Part of that fact makes me sad. Stadium Plaza and Clark Avenue were the grounds where I formed lifelong friendships and an especially good bond with my dad. It also cultivated my now lifelong love affair with baseball and, more specifically, the baseball community. I used to go over articles I’d read in the Post-Dispatch the morning before games with my dad. Later, I would spend a lot of time seeing what my friends (both internet and non-internet) were saying about the events taking place on the field. Not cherishing and holding onto all of these memories tightly feels like a failure in some ways.

But I also feel an overwhelming sense of gratitude that I had the opportunity to forget so many of these memories. I was (and still am) immensely privileged that my family and I can afford tickets to so many games. My burgeoning recognition of said privilege bloomed in the hazy memories of live Cardinal baseball, especially in the context of American sports’ growing political landscape.

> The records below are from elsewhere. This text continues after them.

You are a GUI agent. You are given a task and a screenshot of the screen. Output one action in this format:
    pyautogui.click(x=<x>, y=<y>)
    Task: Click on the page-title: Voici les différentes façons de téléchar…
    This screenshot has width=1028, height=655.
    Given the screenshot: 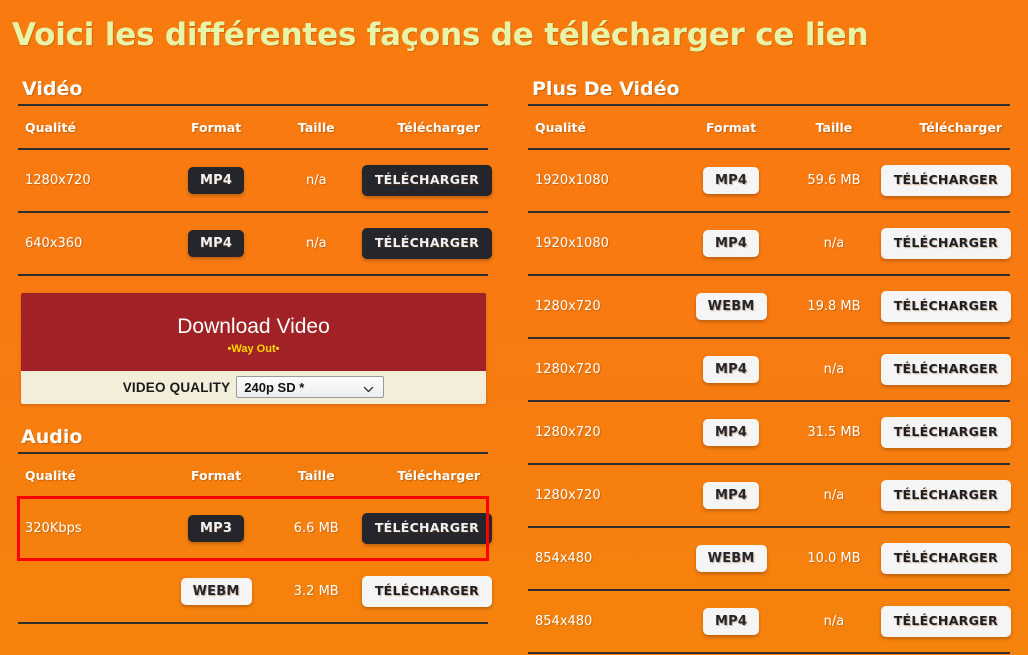 What is the action you would take?
    pyautogui.click(x=440, y=35)
    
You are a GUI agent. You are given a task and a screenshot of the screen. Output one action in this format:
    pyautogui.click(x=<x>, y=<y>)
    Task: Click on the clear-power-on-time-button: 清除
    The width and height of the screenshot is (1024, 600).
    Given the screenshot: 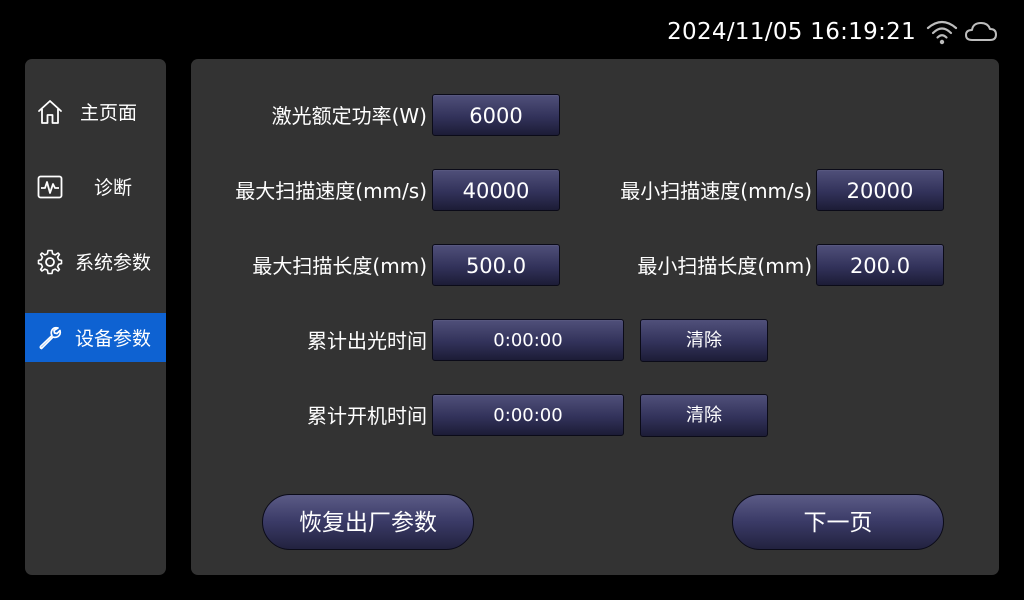 What is the action you would take?
    pyautogui.click(x=704, y=416)
    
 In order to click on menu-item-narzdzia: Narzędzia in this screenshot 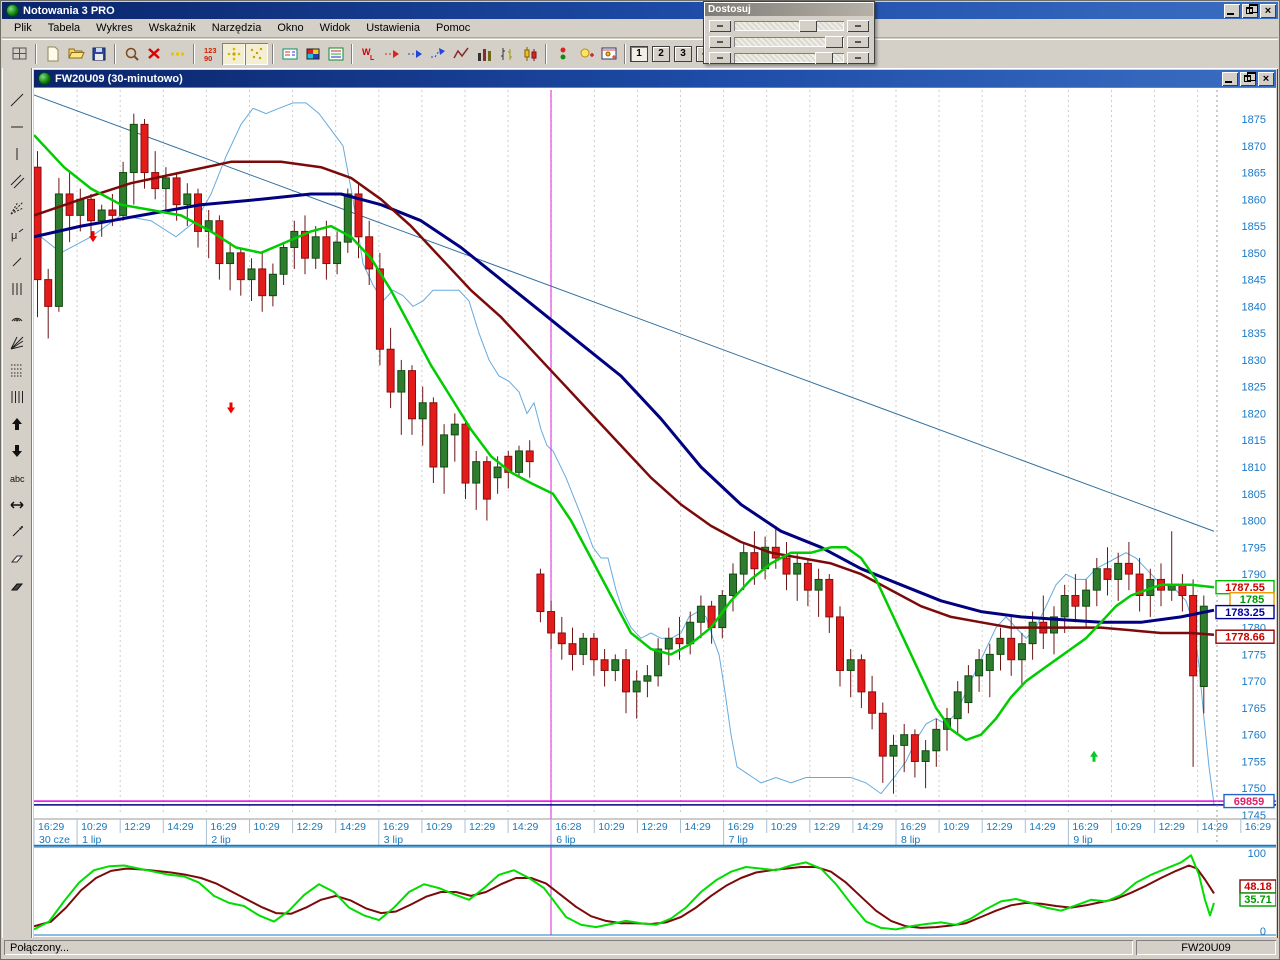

In summation, I have more memories of Cardinal games than many people ever will, and I’m immeasurably happy that I remember the things I do. I’m encouraged to hold onto the things that stand out, and I feel free to let go of the things that don’t.

And so it all goes back to April 22, the day the Cardinals beat the Cincinnati Reds 9-2 (I had to google the final score.)

Here’s what stands out:

  • Kolten Wong hit a home run, which I was very excited about as a long-time Wong fan.
  • Paul DeJong also hit a home run which effectively put the game on ice.
  • I was sad Carlos Martinez or Adam Wainwright (my favorite pitchers) didn’t start, but seeing a solid Miles Mikolas was a nice consolation prize.
  • Tommy Pham sat out, so I didn’t get to show off my “Phamtastic” shirt.
  • I got to eat my traditional two hot dogs. When I was young, I was a “just ketchup” kid. I’ve since graduated to ketchup, mustard, and diced onions.

There are quite a few other details, but I really have to dig to get to them. And in time, I’m sure those will be lost to the giant ball pit in my head as well.

In a way, it feels a little disappointing. I thought my last Cardinal game as a Missourian, and the slipping feeling of familiarity that comes with the several yearly trips, would be just as memorable as David Freese trotting the bases in October 2011, or maybe as bitter as hearing Red Sox fans’ vociferous chants after sweeping the Cardinals away in 2004.

But I suppose this is the way it should have been: just a normal trip to the ballpark like any other one. Nothing particularly memorable, save maybe the fact I walked away with a winner. Maybe my next trip to Busch – my first back from my new east coast home – will feel like I hoped this one would: a familiar, but special, return to the place where a healthy portion of identity was forged.

Or maybe the next visit will feel the same, two hot dogs and all. Either way, I’ve learned to treat every one of them as special. That’s not exactly something I can remember, but it is something I can hang my Cardinal caps on.